Além disso, a CIG analisou igualmente a oportunidade de reformar as restantes instituições e órgãos na perspectiva do alargamento. No entanto, à margem dos debates sobre aqueles quatro temas, foram também levantadas outras questões de carácter institucional. Tratava-se, em especial (mas não exclusivamente), das seguintes questões:

  • simplificação dos Tratados (reagrupamento das disposições fundamentais dos quatro Tratados num único Tratado que terá uma apresentação mais clara e mais legível);

  • articulação das competências (quem faz o quê na União Europeia, que competências devem exercer-se a cada nível (comunitário, nacional, regional), como assegurar uma melhor complementaridade entre os diferentes níveis de acção legislativa e administrativa, etc.);

  • integração da Carta dos Direitos Fundamentais no Tratado após a sua proclamação em Nice.

Todas as delegações afirmaram que a discussão de alguns ou de todos estes aspectos é independente do processo de alargamento e não pode de modo nenhum constituir uma condição prévia à adesão de novos membros da União.

Esta questão foi incluída nos debates do Conselho Europeu de Nice

Resultados de Nice

Numa declaração sobre o futuro da União apensa ao Tratado de Nice, a Conferência Intergovernamental preconiza a realização de um debate mais amplo e mais aprofundado sobre o futuro da União Europeia.

Essa declaração prevê três fases. Em 2001, as presidências sueca e belga, em colaboração com a Comissão e com a participação do Parlamento Europeu, incentivarão a realização de um amplo debate que contará com a participação dos parlamentos nacionais e da opinião pública em geral. Os países candidatos serão igualmente associados a este processo. Em Dezembro de 2001, o Conselho Europeu reunirá em Laeken e adoptará uma declaração apresentando iniciativas para prosseguir este processo em 2002 e 2003. Por último, será convocada em 2004 uma nova Conferência Intergovernamental para examinar as questões em debate. Esta conferência não constituirá de modo algum um obstáculo ao alargamento.
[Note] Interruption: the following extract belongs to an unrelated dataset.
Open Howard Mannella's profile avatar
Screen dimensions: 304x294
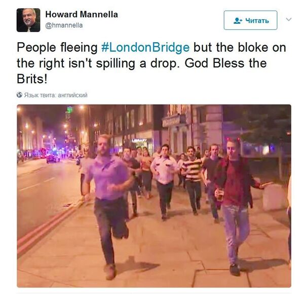point(28,20)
A Conferência Intergovernamental decidiu que este processo deverá incidir sobretudo sobre as seguintes questões:

  • uma delimitação mais precisa entre as competências da União e as competências dos Estados-Membros;

  • o estatuto da Carta dos Direitos Fundamentais da União Europeia;

  • a simplificação dos Tratados com vista a torná-los mais claros e mais compreensíveis, sem alteração do sentido;

  • o papel dos parlamentos nacionais na arquitectura europeia.